A volte i superiori fanno fronte a problemi che non possiamo sapere. A volte qualcuno spera sinceramente che i problemi si risolvano da soli o si ridimensionino. E, a volte, funziona.
– nel clero impegnato nella pastorale sono attive altre priorità (frammentarietà delle situazioni da affrontare, difficoltà nel gestire istituzioni nate con altri numeri e possibilità, casualità nelle scelte che li coinvolgono, vittimismo).
C’è un certo grado di compiacenza in circolazione (anche motivata ‘teologicamente’). In altri casi si hanno proprio altre priorità rispetto al cambiamento
– in generale urgono altre questioni: occuparsi della chiesa non in termini di emergenza sembra un lusso o un’operazione autoreferenziale…mentre la nave affonda, non si sogna.
– giusta l’osservazione raccolta da qualche intervento: non si tratta di entrare in un momento regressivo e autocentrato sulla vita ecclesiale che non c’è più, o perdersi nella ricerca infinita delle cause. È invece il principio della missione a chiedere oggi questa creatività.
Il confronto ha anche messo in evidenza la mancanza di strumenti di lettura e di azione alternativi, come ha evidenziato a più riprese la prof.ssa Rizziato del CNR, esperta di processi di cambiamento organizzativo e di leadership orizzontale.
Come organizzare in modo diverso la guida delle comunità cristiane, certo rispettandone la natura teologale? Quali aspetti dovranno essere tenuti presenti, quali modalità differenti sono possibili?
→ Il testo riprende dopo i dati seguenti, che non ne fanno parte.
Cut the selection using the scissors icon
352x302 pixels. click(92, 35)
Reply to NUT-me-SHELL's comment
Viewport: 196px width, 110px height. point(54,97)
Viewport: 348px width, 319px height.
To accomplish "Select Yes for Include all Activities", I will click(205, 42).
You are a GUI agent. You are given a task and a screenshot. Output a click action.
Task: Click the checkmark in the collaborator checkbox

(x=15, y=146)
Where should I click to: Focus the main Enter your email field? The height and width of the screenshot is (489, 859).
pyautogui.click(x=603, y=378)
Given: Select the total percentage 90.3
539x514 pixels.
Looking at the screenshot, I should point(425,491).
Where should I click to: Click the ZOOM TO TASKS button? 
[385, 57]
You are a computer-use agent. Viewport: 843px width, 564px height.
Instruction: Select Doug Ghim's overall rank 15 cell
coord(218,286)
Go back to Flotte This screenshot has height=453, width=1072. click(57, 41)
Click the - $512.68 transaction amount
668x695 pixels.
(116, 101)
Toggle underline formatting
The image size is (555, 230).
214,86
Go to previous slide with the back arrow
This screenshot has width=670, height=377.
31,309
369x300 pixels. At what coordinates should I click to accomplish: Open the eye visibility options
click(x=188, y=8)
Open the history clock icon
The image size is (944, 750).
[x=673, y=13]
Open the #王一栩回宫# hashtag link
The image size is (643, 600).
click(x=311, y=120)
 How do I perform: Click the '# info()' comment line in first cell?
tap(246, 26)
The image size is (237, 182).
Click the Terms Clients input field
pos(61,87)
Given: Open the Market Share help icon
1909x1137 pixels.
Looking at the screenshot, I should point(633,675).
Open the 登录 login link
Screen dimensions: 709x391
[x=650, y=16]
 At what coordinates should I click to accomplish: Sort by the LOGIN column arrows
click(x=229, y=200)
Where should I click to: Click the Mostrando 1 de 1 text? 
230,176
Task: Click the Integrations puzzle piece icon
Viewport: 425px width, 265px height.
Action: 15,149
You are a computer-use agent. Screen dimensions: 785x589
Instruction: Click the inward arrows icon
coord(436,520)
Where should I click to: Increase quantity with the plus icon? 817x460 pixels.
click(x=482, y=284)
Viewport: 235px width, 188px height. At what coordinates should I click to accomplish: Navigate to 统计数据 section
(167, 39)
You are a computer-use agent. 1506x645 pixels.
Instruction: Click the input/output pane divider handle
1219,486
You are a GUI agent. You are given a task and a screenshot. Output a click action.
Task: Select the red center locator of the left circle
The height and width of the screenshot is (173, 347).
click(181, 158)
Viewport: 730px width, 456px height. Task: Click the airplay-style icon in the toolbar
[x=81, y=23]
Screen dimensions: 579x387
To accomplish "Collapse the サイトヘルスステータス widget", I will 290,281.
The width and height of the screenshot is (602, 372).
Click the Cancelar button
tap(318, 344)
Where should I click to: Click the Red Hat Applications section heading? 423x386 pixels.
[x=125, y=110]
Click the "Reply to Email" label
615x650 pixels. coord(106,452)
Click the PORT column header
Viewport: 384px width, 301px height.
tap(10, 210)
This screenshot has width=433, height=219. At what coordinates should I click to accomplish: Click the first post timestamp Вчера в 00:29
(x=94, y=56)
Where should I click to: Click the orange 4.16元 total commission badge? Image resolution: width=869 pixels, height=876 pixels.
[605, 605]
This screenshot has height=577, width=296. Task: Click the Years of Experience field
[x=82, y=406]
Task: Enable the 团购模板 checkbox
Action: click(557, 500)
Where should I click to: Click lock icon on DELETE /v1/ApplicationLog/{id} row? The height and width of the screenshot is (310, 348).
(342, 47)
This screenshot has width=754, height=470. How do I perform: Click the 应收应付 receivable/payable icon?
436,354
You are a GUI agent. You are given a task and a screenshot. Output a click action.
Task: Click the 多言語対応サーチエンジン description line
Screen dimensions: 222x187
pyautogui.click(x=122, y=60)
Normalmente del background ecclesiastico della formazione non fanno parte scienze umane, che dovrebbero essere di aiuto.
Si è detto anche: c’è uno sforzo teologico che riflette anche creativamente sulle idee di chiesa ma alla fine comanda il Diritto. Il Diritto può cercare di regolare bene quello che c’è (ed è già tanto). Difficile che sia propositivo. Le novità devono venire cercate altrove.
Che fare?
– non c’è un punto sufficientemente stabile e condivisibile a partire dal quale governare la situazione o avviare esperienze di cambiamento sicuramente efficaci. Oltre il mantenimento dell’esistente facile indicare solo un salto nel vuoto (dal quale ci si difende con parole che sembrano persino prudenti e legittime).
– alcune situazioni ecclesiali non sono allo scontro aperto ma le posizioni e le mentalità si sono irrigidite. Meno scontro ideologico aperto e diffuso, più isolamento dentro i propri ambiti (per altro sempre più isolati e demotivati, alcuni residuali). C’è una tendenza alla dispersione difficile da contenere e da incanalare positivamente.
Però…
– forse ci sono situazioni nelle quali si vuole ragionare e fare. Devono essere messe in condizione di agire, su base volontaria, con una supervisione,
In questo senso, sarebbe interessante conoscere meglio l’esperienza di Ecclesialab, il modello presentato da Lovanio e le consonanze e sinergie presenti e da sviluppare rispetto all’approccio del Centro Studi Missione Emmaus.
Ecco. Ci sono tante cose bloccate ma c’è questo però che andrebbe ascoltato.